Data section =>
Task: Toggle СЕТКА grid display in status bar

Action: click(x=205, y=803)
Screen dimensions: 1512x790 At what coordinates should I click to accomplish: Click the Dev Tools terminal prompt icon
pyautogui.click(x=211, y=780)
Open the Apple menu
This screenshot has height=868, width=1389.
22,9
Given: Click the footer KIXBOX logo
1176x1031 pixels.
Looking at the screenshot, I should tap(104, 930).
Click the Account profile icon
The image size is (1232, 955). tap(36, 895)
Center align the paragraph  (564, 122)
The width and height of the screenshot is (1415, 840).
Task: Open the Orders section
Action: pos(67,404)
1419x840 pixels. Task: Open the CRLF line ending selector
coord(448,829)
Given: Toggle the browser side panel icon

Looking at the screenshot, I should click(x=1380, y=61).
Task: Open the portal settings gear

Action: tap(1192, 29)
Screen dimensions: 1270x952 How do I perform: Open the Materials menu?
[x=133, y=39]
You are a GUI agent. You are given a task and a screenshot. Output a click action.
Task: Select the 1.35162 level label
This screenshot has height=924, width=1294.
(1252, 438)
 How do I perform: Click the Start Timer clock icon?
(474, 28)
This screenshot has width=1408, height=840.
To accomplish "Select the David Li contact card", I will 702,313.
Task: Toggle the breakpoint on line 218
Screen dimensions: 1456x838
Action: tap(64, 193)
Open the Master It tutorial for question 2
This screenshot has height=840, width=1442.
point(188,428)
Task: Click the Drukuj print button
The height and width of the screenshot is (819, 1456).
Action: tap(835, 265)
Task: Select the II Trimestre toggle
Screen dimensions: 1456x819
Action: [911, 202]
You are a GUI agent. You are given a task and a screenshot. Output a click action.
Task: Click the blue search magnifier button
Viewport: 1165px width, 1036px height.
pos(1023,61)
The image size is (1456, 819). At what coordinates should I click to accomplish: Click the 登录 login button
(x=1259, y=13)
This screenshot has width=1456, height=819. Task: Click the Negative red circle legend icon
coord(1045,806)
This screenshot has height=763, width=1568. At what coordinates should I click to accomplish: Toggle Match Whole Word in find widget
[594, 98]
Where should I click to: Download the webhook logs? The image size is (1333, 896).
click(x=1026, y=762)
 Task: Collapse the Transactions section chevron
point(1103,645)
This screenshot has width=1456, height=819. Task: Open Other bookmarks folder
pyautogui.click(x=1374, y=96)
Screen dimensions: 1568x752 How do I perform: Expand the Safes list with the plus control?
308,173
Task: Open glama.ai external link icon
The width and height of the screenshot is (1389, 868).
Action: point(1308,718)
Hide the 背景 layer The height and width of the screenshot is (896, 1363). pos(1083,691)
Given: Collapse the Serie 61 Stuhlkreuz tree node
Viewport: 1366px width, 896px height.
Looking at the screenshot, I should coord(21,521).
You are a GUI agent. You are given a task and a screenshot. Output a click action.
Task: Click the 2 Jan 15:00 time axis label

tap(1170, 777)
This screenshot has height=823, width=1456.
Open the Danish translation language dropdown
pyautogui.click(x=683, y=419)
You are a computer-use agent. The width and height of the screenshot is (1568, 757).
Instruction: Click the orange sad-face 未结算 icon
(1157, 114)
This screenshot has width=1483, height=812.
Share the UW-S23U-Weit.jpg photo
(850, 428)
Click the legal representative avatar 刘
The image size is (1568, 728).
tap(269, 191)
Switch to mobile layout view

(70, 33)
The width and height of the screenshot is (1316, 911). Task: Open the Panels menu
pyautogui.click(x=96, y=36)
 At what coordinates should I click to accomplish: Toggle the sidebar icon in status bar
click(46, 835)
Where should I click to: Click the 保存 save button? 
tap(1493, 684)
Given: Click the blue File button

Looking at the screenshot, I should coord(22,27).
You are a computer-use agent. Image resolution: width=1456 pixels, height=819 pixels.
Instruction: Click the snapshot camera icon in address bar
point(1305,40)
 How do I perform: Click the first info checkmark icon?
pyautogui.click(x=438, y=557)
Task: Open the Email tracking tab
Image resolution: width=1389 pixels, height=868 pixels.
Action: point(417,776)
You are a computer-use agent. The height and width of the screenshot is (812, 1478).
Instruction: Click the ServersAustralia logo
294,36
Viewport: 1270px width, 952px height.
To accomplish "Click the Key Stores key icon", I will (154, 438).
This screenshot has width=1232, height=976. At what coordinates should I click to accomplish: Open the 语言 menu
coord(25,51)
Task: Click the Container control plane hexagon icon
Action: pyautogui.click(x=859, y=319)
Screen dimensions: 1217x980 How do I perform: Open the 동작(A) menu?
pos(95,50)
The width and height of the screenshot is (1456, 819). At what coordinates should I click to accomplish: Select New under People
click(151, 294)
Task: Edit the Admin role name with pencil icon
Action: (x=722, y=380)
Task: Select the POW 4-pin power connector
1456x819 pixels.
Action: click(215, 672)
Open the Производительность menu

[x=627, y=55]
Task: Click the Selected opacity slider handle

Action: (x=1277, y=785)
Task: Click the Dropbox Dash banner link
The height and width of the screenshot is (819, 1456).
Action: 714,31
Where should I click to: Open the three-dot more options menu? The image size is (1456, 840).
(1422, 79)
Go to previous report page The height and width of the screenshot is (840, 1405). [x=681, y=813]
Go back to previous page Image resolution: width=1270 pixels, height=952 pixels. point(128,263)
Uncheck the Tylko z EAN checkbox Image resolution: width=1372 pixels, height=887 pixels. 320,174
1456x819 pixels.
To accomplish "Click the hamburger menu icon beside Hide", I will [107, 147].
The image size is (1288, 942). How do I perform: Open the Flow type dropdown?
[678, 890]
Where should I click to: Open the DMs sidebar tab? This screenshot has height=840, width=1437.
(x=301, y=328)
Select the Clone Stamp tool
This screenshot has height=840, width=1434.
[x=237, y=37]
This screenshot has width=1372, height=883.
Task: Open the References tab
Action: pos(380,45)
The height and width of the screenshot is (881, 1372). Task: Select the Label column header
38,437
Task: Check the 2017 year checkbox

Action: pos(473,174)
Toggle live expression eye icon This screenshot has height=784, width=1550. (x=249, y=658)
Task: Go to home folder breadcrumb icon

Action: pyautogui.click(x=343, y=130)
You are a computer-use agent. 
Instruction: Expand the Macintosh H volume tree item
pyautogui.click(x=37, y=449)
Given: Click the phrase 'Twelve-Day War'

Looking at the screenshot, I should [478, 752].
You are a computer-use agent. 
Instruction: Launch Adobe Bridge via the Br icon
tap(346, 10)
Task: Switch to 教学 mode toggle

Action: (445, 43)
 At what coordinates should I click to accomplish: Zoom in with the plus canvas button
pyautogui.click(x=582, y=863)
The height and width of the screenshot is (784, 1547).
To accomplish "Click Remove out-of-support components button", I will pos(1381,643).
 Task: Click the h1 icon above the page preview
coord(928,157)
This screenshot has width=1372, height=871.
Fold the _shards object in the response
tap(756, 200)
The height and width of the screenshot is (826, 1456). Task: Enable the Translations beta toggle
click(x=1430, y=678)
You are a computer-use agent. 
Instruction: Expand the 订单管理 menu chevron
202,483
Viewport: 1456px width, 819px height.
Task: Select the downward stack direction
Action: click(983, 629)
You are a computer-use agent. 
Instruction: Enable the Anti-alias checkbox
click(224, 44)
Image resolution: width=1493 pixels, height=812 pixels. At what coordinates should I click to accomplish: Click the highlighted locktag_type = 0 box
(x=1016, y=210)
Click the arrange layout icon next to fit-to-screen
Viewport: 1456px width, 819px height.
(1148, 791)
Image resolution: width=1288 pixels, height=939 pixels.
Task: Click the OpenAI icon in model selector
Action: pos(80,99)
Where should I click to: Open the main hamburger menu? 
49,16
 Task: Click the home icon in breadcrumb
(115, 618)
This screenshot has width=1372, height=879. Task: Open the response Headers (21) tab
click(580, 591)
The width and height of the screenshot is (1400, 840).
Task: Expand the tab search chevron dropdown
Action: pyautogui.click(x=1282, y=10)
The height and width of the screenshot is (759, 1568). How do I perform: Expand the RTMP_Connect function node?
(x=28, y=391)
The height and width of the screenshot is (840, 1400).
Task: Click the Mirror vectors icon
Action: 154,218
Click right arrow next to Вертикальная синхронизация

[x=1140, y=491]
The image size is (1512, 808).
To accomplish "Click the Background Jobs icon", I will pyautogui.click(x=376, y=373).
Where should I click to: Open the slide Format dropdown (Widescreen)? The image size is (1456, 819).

What is expected => Where a line in the records above contains the word "will", copy that line.

Answer to this problem =>
To accomplish "Select the David Li contact card", I will 702,313.
To accomplish "Click the Key Stores key icon", I will (154, 438).
To accomplish "Click the hamburger menu icon beside Hide", I will [107, 147].
To accomplish "Click Remove out-of-support components button", I will pos(1381,643).
To accomplish "Click the Background Jobs icon", I will pyautogui.click(x=376, y=373).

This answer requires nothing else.